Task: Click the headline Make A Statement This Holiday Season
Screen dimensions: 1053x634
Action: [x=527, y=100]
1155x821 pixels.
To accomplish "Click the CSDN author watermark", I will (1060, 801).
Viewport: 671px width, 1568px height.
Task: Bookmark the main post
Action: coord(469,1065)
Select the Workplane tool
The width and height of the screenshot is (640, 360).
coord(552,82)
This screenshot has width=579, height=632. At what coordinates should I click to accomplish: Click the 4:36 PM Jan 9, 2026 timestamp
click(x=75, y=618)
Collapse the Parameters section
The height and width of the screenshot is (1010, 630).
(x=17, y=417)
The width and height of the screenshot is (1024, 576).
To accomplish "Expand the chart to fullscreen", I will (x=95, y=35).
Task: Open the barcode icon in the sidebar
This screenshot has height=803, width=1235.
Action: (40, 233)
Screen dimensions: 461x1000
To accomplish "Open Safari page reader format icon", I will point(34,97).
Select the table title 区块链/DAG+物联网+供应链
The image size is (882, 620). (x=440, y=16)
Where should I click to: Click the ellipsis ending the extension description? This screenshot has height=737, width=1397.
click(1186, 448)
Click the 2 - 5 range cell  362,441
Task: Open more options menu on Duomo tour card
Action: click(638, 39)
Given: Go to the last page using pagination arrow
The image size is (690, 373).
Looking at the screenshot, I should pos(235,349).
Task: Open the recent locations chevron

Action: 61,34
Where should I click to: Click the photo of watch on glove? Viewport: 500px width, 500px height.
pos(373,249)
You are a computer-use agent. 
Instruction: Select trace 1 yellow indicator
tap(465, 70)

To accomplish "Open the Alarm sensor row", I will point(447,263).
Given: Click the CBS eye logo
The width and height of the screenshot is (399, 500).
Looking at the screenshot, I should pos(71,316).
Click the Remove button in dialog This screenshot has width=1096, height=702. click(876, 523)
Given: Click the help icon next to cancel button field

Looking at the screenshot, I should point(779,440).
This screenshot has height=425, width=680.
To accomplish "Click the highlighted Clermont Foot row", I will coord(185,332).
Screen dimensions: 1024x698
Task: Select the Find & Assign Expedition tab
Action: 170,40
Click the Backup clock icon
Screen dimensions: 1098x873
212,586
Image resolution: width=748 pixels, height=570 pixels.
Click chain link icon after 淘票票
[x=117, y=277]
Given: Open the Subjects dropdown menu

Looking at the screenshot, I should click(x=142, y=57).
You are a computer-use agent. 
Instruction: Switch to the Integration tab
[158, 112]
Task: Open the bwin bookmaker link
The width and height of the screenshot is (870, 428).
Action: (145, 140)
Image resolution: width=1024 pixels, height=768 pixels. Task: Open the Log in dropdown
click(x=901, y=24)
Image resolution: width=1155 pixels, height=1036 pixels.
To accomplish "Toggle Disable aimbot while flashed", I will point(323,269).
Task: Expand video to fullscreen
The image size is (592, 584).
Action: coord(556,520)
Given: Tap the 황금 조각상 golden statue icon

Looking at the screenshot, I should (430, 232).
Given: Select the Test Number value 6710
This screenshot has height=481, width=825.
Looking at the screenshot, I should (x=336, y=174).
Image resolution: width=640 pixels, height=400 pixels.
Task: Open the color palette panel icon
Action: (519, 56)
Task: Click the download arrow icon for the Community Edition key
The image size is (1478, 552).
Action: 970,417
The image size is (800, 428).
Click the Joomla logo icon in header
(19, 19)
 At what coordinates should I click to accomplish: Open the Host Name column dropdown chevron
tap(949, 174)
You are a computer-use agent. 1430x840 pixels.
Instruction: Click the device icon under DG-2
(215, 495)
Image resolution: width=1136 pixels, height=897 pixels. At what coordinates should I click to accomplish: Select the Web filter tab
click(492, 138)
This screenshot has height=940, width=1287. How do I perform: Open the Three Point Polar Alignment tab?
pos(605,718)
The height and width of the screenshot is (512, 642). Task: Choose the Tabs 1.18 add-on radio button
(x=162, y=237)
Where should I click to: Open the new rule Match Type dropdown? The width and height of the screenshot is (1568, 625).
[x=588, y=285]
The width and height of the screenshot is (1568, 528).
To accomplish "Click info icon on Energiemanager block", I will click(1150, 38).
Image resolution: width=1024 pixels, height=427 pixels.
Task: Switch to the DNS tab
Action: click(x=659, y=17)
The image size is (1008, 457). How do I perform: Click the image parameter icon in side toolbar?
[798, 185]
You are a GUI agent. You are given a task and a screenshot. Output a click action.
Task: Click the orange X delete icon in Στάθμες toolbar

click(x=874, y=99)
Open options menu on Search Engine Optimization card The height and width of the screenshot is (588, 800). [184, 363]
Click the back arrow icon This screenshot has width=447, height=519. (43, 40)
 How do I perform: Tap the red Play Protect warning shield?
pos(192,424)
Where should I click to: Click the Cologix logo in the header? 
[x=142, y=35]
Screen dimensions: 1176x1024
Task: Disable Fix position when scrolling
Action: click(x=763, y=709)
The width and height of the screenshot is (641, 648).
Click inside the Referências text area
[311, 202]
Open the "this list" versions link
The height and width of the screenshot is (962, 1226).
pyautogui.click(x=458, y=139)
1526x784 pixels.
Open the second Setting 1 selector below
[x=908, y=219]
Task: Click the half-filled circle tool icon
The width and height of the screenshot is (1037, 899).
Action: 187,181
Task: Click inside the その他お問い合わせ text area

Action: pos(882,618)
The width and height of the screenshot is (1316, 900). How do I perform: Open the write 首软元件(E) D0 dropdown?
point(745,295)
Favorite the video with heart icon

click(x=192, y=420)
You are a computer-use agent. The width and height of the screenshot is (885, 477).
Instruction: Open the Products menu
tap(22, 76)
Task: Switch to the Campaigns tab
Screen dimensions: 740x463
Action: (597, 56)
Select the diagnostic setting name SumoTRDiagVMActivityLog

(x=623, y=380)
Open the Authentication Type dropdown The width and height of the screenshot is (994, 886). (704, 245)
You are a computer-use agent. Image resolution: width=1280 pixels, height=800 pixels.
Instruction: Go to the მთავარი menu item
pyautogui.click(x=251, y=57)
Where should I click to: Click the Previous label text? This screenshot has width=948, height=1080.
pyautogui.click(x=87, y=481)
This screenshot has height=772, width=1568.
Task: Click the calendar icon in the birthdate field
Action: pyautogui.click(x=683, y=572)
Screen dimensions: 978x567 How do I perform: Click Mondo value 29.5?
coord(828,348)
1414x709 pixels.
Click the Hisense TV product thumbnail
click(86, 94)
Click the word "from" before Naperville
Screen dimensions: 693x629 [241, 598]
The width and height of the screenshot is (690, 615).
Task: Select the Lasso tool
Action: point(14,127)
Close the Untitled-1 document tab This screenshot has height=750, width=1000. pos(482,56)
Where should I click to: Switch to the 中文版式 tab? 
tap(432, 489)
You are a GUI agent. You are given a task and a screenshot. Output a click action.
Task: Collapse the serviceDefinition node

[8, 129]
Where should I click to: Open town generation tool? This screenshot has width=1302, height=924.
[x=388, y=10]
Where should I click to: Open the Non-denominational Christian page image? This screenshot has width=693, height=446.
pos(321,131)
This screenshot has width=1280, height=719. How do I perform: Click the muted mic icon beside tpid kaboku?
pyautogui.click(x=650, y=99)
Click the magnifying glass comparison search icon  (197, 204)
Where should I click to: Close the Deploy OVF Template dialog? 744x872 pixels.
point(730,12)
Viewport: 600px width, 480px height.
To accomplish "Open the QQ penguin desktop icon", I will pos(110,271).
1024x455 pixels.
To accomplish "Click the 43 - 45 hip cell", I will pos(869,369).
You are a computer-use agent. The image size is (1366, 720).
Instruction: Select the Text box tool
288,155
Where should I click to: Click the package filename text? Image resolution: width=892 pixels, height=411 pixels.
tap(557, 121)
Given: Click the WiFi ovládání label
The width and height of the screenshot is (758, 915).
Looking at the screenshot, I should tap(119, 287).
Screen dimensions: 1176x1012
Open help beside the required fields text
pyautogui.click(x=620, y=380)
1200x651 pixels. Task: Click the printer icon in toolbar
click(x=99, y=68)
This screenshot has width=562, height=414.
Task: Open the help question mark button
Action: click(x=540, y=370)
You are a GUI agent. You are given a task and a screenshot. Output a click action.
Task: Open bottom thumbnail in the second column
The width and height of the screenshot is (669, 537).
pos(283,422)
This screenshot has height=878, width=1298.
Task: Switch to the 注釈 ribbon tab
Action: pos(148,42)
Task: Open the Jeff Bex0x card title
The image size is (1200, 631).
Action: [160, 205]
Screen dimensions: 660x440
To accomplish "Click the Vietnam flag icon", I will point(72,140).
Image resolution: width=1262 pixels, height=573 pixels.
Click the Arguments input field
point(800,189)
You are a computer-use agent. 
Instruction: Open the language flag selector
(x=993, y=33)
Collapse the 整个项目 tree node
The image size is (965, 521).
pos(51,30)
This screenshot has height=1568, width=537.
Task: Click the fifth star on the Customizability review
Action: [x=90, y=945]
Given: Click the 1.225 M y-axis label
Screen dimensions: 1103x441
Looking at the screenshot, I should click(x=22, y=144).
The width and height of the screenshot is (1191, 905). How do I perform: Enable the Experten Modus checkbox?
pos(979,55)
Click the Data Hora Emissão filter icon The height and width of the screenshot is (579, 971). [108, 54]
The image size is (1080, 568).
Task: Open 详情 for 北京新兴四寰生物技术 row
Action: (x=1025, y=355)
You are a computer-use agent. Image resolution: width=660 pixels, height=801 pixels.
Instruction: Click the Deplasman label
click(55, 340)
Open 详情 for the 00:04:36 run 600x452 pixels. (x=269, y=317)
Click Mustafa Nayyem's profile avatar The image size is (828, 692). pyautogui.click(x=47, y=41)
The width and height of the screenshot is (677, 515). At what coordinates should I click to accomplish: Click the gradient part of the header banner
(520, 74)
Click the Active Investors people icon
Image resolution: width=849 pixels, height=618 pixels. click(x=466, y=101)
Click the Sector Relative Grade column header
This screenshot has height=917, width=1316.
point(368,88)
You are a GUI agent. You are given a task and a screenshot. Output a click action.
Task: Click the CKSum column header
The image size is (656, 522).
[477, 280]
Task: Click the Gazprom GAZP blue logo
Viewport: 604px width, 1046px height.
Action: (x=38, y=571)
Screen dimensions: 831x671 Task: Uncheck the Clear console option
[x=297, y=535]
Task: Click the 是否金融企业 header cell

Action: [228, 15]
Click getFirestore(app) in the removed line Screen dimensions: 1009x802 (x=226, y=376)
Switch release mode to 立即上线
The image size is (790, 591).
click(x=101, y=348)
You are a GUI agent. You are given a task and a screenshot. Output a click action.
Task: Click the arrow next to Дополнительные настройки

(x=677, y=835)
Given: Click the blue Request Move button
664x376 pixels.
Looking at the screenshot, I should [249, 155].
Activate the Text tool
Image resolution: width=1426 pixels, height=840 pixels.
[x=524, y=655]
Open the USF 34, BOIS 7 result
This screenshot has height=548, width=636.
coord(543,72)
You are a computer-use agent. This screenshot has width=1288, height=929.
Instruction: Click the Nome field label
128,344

Exercise goal: Looking at the data above, return every line from the one with "Instruction: Click the Deplasman label" down to the one with "Click Mustafa Nayyem's", exactly and inclusively.

Solution to this problem:
Instruction: Click the Deplasman label
click(55, 340)
Open 详情 for the 00:04:36 run 600x452 pixels. (x=269, y=317)
Click Mustafa Nayyem's profile avatar The image size is (828, 692). pyautogui.click(x=47, y=41)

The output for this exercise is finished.